[Requirement] Could you render each line of the data below as a Markdown table with the columns "Row" (a running number) and "Line" (the line itself), leaving out any blank lines?
[Begin Supplied records]
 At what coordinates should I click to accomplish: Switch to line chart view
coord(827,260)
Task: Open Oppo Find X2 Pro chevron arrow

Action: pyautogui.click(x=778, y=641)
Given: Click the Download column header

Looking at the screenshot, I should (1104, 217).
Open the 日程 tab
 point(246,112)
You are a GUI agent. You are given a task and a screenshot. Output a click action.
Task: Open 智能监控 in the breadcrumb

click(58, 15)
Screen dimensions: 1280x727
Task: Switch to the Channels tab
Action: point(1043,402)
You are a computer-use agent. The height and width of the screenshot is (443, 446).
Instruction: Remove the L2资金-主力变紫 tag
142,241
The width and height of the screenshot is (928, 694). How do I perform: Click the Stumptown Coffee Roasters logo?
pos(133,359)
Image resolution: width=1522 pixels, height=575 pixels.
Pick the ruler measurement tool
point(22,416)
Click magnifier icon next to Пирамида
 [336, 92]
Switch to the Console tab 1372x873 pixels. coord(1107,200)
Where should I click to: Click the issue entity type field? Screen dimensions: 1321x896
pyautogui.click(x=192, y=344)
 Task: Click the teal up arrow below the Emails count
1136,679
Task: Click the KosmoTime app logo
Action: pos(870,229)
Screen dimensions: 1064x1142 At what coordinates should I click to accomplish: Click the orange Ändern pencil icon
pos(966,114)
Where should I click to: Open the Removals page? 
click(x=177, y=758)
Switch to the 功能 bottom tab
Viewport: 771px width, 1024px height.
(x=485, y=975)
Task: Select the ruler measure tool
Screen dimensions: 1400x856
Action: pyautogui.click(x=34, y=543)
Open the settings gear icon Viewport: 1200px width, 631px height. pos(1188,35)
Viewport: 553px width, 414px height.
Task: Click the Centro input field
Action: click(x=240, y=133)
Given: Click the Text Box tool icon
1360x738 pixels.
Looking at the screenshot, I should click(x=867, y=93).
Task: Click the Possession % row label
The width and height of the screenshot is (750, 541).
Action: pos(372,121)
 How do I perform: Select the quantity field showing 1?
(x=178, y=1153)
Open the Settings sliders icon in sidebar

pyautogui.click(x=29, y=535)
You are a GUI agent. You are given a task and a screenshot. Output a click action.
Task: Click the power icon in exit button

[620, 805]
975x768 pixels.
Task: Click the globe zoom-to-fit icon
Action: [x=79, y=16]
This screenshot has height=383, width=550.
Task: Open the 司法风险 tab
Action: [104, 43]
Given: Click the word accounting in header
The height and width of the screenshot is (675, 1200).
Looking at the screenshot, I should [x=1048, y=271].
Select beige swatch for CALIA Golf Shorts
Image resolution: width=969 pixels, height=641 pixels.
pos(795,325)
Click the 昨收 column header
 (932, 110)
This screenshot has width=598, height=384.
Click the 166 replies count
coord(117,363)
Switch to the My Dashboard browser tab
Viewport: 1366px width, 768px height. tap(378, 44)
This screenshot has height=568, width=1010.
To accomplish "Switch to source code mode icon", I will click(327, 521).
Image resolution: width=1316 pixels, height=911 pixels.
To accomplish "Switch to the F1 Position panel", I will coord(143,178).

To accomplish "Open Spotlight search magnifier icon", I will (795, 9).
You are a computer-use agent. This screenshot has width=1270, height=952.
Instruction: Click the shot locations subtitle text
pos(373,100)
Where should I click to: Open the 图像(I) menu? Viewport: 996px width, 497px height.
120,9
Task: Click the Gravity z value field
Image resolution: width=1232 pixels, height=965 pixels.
[End Supplied records]
[Reply to the exercise]
| Row | Line |
|---|---|
| 1 |  At what coordinates should I click to accomplish: Switch to line chart view |
| 2 | coord(827,260) |
| 3 | Task: Open Oppo Find X2 Pro chevron arrow |
| 4 | Action: pyautogui.click(x=778, y=641) |
| 5 | Given: Click the Download column header |
| 6 | Looking at the screenshot, I should (1104, 217). |
| 7 | Open the 日程 tab |
| 8 |  point(246,112) |
| 9 | You are a GUI agent. You are given a task and a screenshot. Output a click action. |
| 10 | Task: Open 智能监控 in the breadcrumb |
| 11 | click(58, 15) |
| 12 | Screen dimensions: 1280x727 |
| 13 | Task: Switch to the Channels tab |
| 14 | Action: point(1043,402) |
| 15 | You are a computer-use agent. The height and width of the screenshot is (443, 446). |
| 16 | Instruction: Remove the L2资金-主力变紫 tag |
| 17 | 142,241 |
| 18 | The width and height of the screenshot is (928, 694). How do I perform: Click the Stumptown Coffee Roasters logo? |
| 19 | pos(133,359) |
| 20 | Image resolution: width=1522 pixels, height=575 pixels. |
| 21 | Pick the ruler measurement tool |
| 22 | point(22,416) |
| 23 | Click magnifier icon next to Пирамида |
| 24 |  [336, 92] |
| 25 | Switch to the Console tab 1372x873 pixels. coord(1107,200) |
| 26 | Where should I click to: Click the issue entity type field? Screen dimensions: 1321x896 |
| 27 | pyautogui.click(x=192, y=344) |
| 28 |  Task: Click the teal up arrow below the Emails count |
| 29 | 1136,679 |
| 30 | Task: Click the KosmoTime app logo |
| 31 | Action: pos(870,229) |
| 32 | Screen dimensions: 1064x1142 At what coordinates should I click to accomplish: Click the orange Ändern pencil icon |
| 33 | pos(966,114) |
| 34 | Where should I click to: Open the Removals page?  |
| 35 | click(x=177, y=758) |
| 36 | Switch to the 功能 bottom tab |
| 37 | Viewport: 771px width, 1024px height. |
| 38 | (x=485, y=975) |
| 39 | Task: Select the ruler measure tool |
| 40 | Screen dimensions: 1400x856 |
| 41 | Action: pyautogui.click(x=34, y=543) |
| 42 | Open the settings gear icon Viewport: 1200px width, 631px height. pos(1188,35) |
| 43 | Viewport: 553px width, 414px height. |
| 44 | Task: Click the Centro input field |
| 45 | Action: click(x=240, y=133) |
| 46 | Given: Click the Text Box tool icon |
| 47 | 1360x738 pixels. |
| 48 | Looking at the screenshot, I should click(x=867, y=93). |
| 49 | Task: Click the Possession % row label |
| 50 | The width and height of the screenshot is (750, 541). |
| 51 | Action: pos(372,121) |
| 52 |  How do I perform: Select the quantity field showing 1? |
| 53 | (x=178, y=1153) |
| 54 | Open the Settings sliders icon in sidebar |
| 55 | pyautogui.click(x=29, y=535) |
| 56 | You are a GUI agent. You are given a task and a screenshot. Output a click action. |
| 57 | Task: Click the power icon in exit button |
| 58 | [620, 805] |
| 59 | 975x768 pixels. |
| 60 | Task: Click the globe zoom-to-fit icon |
| 61 | Action: [x=79, y=16] |
| 62 | This screenshot has height=383, width=550. |
| 63 | Task: Open the 司法风险 tab |
| 64 | Action: [104, 43] |
| 65 | Given: Click the word accounting in header |
| 66 | The height and width of the screenshot is (675, 1200). |
| 67 | Looking at the screenshot, I should [x=1048, y=271]. |
| 68 | Select beige swatch for CALIA Golf Shorts |
| 69 | Image resolution: width=969 pixels, height=641 pixels. |
| 70 | pos(795,325) |
| 71 | Click the 昨收 column header |
| 72 |  (932, 110) |
| 73 | This screenshot has width=598, height=384. |
| 74 | Click the 166 replies count |
| 75 | coord(117,363) |
| 76 | Switch to the My Dashboard browser tab |
| 77 | Viewport: 1366px width, 768px height. tap(378, 44) |
| 78 | This screenshot has height=568, width=1010. |
| 79 | To accomplish "Switch to source code mode icon", I will click(327, 521). |
| 80 | Image resolution: width=1316 pixels, height=911 pixels. |
| 81 | To accomplish "Switch to the F1 Position panel", I will coord(143,178). |
| 82 | To accomplish "Open Spotlight search magnifier icon", I will (795, 9). |
| 83 | You are a computer-use agent. This screenshot has width=1270, height=952. |
| 84 | Instruction: Click the shot locations subtitle text |
| 85 | pos(373,100) |
| 86 | Where should I click to: Open the 图像(I) menu? Viewport: 996px width, 497px height. |
| 87 | 120,9 |
| 88 | Task: Click the Gravity z value field |
| 89 | Image resolution: width=1232 pixels, height=965 pixels. |